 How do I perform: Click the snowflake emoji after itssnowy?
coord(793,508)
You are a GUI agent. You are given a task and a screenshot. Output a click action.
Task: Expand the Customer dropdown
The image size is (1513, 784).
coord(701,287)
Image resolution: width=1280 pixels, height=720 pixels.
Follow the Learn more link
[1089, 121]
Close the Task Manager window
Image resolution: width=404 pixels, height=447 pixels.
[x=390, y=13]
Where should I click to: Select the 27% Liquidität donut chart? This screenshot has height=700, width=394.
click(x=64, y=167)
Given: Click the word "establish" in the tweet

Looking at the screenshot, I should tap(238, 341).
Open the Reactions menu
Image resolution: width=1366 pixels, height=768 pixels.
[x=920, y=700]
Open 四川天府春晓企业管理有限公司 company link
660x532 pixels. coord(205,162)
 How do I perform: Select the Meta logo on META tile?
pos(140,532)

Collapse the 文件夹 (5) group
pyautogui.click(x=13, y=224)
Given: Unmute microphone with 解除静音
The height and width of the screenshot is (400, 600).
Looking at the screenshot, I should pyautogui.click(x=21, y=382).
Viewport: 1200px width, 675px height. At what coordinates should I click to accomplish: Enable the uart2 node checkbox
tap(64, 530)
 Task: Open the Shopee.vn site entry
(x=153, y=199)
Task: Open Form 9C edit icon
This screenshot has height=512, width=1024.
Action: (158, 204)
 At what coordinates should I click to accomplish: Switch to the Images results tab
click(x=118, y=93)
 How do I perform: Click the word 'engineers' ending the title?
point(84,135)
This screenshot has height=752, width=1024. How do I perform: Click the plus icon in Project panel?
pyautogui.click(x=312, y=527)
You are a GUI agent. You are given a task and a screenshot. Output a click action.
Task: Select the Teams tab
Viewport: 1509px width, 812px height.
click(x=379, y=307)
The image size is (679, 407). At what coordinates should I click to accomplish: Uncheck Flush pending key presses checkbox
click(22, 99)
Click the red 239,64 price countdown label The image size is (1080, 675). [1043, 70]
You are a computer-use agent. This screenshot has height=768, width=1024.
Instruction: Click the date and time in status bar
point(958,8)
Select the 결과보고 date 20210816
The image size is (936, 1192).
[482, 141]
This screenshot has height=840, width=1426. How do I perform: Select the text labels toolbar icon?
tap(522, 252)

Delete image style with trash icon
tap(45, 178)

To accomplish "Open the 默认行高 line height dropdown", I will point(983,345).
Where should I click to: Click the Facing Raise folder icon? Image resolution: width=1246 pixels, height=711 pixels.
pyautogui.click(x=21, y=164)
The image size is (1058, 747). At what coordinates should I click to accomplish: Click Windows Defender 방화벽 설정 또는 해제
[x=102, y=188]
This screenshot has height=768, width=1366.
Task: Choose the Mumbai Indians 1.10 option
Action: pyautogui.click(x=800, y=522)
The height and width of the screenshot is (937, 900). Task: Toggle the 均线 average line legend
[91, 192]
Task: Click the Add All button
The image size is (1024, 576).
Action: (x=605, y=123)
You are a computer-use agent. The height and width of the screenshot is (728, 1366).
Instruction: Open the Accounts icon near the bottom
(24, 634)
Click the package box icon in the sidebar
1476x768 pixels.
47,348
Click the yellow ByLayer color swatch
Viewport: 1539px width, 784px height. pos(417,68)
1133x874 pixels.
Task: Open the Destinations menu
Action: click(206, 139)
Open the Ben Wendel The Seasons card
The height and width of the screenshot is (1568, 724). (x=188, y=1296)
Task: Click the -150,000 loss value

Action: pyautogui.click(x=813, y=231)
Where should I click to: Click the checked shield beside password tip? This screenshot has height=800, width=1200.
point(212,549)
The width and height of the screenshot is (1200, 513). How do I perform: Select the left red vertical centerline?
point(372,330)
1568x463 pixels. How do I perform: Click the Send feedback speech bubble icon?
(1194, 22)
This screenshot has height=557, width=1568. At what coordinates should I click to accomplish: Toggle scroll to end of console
----
What you are asked to do
Locate and copy each line in the data above that includes the word "computer".

Result for this task
You are a computer-use agent. This screenshot has height=768, width=1024.
You are a computer-use agent. The height and width of the screenshot is (728, 1366).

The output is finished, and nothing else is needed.